AC, DC: What's The Difference ?

The difference between alternating current (AC) and direct current (DC) is readily explained, yet most widely published "explanations" seem to muddle the facts and cause confusion.  I hope that this short article may help to clarify matters a little.

A Little Etymology

Originally, alternating current was called "alternate" current and direct current was called "continuous" current.

In the presence of the existing diversity of opinion regarding the relative merits of the alternate and continuous current systems, great importance is attached to the question whether alternate currents can be successfully utilized in the operation of motors.  The transformers, with their numerous advantages, have afforded us a relatively perfect system of distribution, and although, as in all branches of the art, many improvements are desirable, comparatively little remains to be done in this direction.  The transmission of power, on the contrary, has been almost entirely confined to the use of continuous currents, and notwithstanding that many efforts have been made to utilize alternate currents for this purpose, they have, up to the present, at least as far as known, failed to give the result desired.
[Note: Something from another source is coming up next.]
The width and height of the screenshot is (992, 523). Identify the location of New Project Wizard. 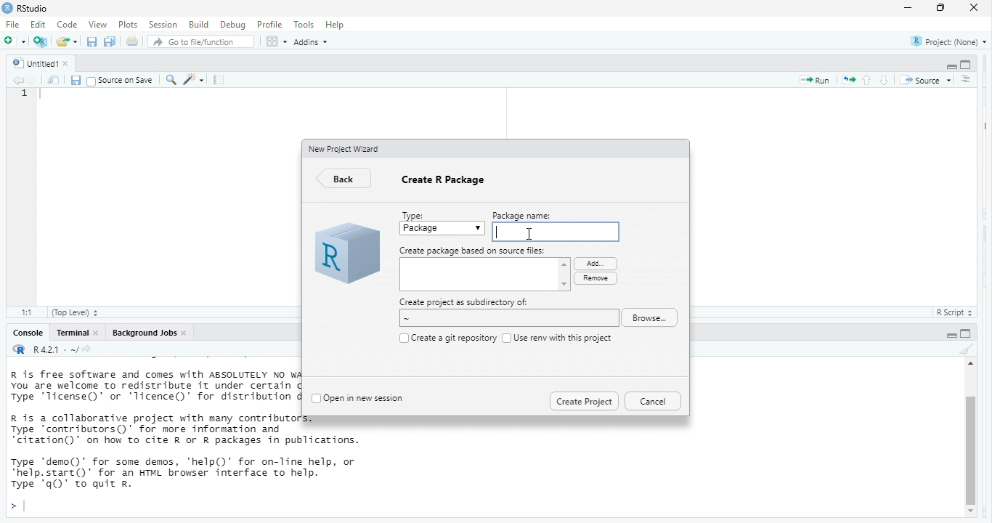
(346, 148).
A new system of alternate current motors and transformers
N Tesla, American Institute of Electrical Engineers, 1888

I think that Nikola Tesla may have been using the term "alternate" current as a businessman's term rather than as a scientist's or engineer's term.  After all, his system was "alternate" to the already established direct current electrical systems.  The term "alternating" is more scientifically apt:  the voltage polarity and the current direction really do reverse (alternate) regularly in AC supplies.

So, what is the difference between AC and DC ?

Haven't you worked it out yet?  Surprise, surprise!  Er, that should be: Supplies, supplies! 

An electrical cable or indeed any current-carrying component of a system can conduct electricity along a prescribed path for the purpose of carrying a signal, or for carrying power, or sometimes both.  Every electrical or electronic component that has been or ever will be built exhibits the properties of inductance and capacitance even if only to the minutest degree.  These two properties introduce distortions into any and every electrical or electronic system.

DC is often described as if every part of an electrical circuit is either at a constant voltage or is at zero volts.  This is wrong.  The ever-present inductance and capacitance ensure that if there is any change in the applied voltage this will cause voltage and current changes in the load circuit which do not necessarily track linearly with the changes in input voltage.  Under some conditions when an inductive load is switched in or out rapidly, the voltage at the switching contacts can reverse polarity.  Yes, DC can exhibit reverse polarity!  If you don't believe me, just check out Lord Kelvin on electrical oscillations.  A Leyden jar is a device for storing static electricity.  Benjamin Franklin connected a number of them in series to create a higher voltage, and called his device a battery.  It was most definitely what we would today call a DC device.  Lord Kelvin, a British scientist, was the first to observe the oscillating (reversing) nature of the discharge of electricity from a Leyden jar through an inductor.  That was some time before Tesla's practical applications of electrical oscillations.


AC or DC - It's a supply-side thing.

Any explanation of AC versus DC which focuses on the load is certain to be wrong, wrong, wrong.  It's a supply-side thing. 

If the supply voltage is meant to reverse polarity, especially at a regular rate, then we are talking AC supply.

If the supply voltage is not meant to reverse its polarity then we are talking about DC supply.

It is quite wrong to try to explain AC or DC in terms of the load.  The power source will supply electrical power with either constant polarity (DC)  or reversing polarity (AC).  It is far too late now to get away from the older terms, but if we had begun with CP for constant polarity and RP for reversing polarity then there might be less confusion.  And maybe, just maybe, in a parallel universe there is a heavy metal band called RP/CP.